Depletion expense definition

What is Depletion Expense?

Depletion expense is a charge against profits for the use of natural resources. The depletion concept is most commonly used in the mining, timber, and oil and gas industries, where exploration and development costs are capitalized, and depletion is needed as a logical system for charging these costs to expense.

How to Calculate Depletion Expense

The calculation of depletion expense is to multiply the number of consumed units of the natural resource by the cost per unit. The cost per unit is derived by aggregating the total cost to purchase, explore for, and develop the natural resource, divided by the total number of units expected to be extracted.

Example of Depletion Expense

A coal mining firm has purchased mineral rights for $10,000,000 and spent an additional $2,000,000 to develop the property.
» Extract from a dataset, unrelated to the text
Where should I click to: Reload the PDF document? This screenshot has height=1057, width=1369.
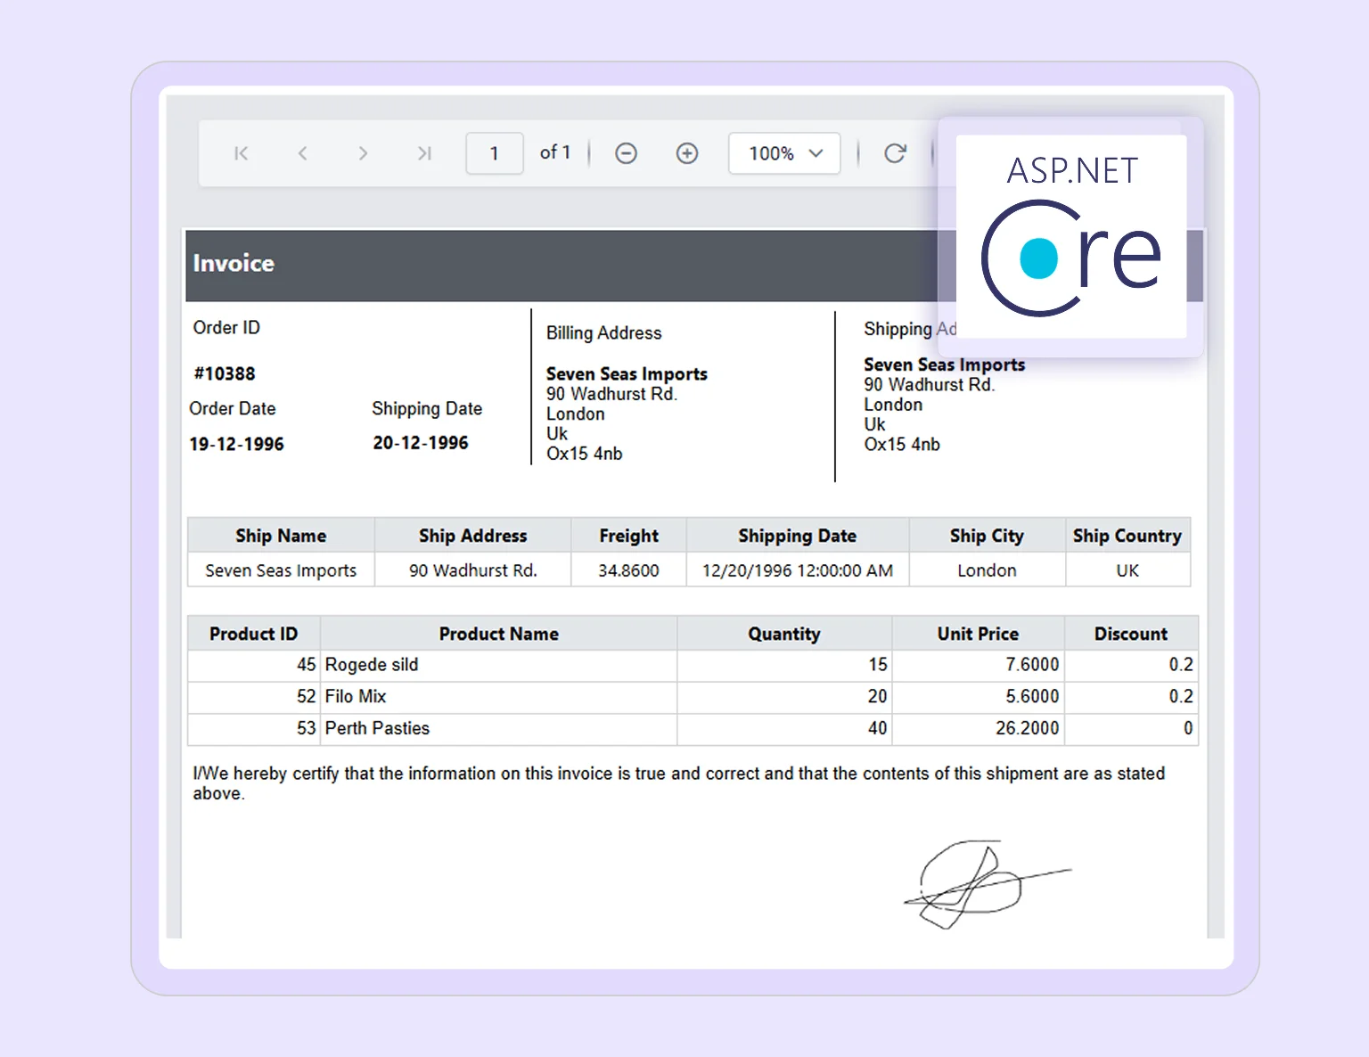896,152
The firm expects to extract 500,000 tons of coal. Based on this information, the depletion rate will be $12,000,000 divided by 500,000 tons, or $24 per ton. In the most recent period, the company extracted 1,000 tons, for which the related depletion expense is $24,000.

Depletion Expense vs. Depreciation Expense

Depletion expense is a charge against profits for the use of natural resources. This concept differs from depreciation, where the calculation is based on a fixed usage period. For example, the depreciation charge for an asset that cost $50,000 and which has a useful life of five years is $10,000 per year, even if the asset is not used during that period. With depletion, there is no fixed usage period; instead, the usage level could vary substantially from period to period.